The papers show the impact a no-deal Brexit could have on the country and include details of major hold-ups at channel ports, electricity price increases, shortages of some foods and delays to medicine imports.
But Mr Farage told ITV News political editor Robert Peston: "Unlike these civil servants sitting in Whitehall, I I spent 20 years in international trade buying and selling goods and shipping them all over the world.
"The idea, given that there are over a 100 active ports in the United Kingdom, that even if there was a problem at Dover, they'd been foot shortages is complete and utter rubbish.
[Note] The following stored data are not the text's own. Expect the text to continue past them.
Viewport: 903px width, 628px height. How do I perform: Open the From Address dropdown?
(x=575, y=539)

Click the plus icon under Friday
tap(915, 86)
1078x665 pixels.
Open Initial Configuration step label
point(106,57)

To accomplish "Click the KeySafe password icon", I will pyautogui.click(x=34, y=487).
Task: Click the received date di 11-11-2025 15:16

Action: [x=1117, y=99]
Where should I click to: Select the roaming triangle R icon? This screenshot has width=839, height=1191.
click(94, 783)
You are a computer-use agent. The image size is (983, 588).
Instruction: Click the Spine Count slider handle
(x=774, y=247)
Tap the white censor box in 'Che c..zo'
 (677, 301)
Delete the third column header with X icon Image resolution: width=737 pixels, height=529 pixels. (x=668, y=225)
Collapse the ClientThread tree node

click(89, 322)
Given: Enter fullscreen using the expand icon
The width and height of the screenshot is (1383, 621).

It's Project Fear mark II. It should be utterly, completely, totally disregarded."
Mr Farage said his offer of an electoral pact with the Conservatives was an "olive branch" to Boris Johnson, who he said would not be able to secure a parliamentary majority without the help his party.
The Brexit Party leader denied that his offer to Mr Johnson was about him "getting anything in return" but was solely about delivering on the result of the 2016 referendum.
"There is a way here of Boris Johnson smashing Corbyn, delivering Brexit and becoming an all time national hero," he said.
The former UKIP leader said his offer was reliant on Mr Johnson pursuing a clean break with Europe.
"Unless Boris is hell bent on reheating Mrs May's dreadful new European treat, in case there won't be an alliance."
In response to the publication of the Yellowhammer papers, Secretary of State for Housing, Communities and Local Government Robert Jenrick told ITV's Peston show the Government will publish a document on all the work it has done as a new administration to prepare for no deal “in the coming days”.
"We've said we're going to publish a revised version of this which reflects all of the work we've done across government.
"That document will set out all of the work we've done as a new administration to make sure the UK is vastly better prepared to leave the European Union on 31st October than it was a just month or so ago."
Mr Jenrick also defended Mr Johnson's actions in asking the queen to suspend parliament, a move that was ruled "unlawful" by a Scottish court on Wednesday.
"The prime minister has acted entirely properly. He's taken advice. The cabinet was briefed. The cabinet made a decision before the privy council met and of course, this matter has gone to the courts and will be decided by the Supreme Court. but there's no suggestion that the prime minister has acted improperly."
On the subject of a second vote on the UK's future relationship with Europe, Shadow foreign secretary Emily Thornberry said Labour's deputy leader Tom Watson’s suggestion of a Referendum before an election was not "practical".
She told Robert Peston that Mr Watson "doesn’t necessarily represent the view of the Party.”
"The practical problem, is that if he says we're going to have a referendum before an election, is he really talking about catastrophic no-deal versus Remain?
"Or isn't it better for us to have a general election and then put a deal, which I don't think is as good as Remain but will certainly be a darn sight better than anything the Tories have offered the public, and we will be able to put forward a deal that will do the least amount of damage to jobs and the economy."
Former Justice secretary David Gauke, said he still hoped to stand as a Conservative MP in the next general election despite being stripped of the Tory whip after joining opposition parties on Tuesday night to wrest control of the Commons agenda to block a no-deal Brexit.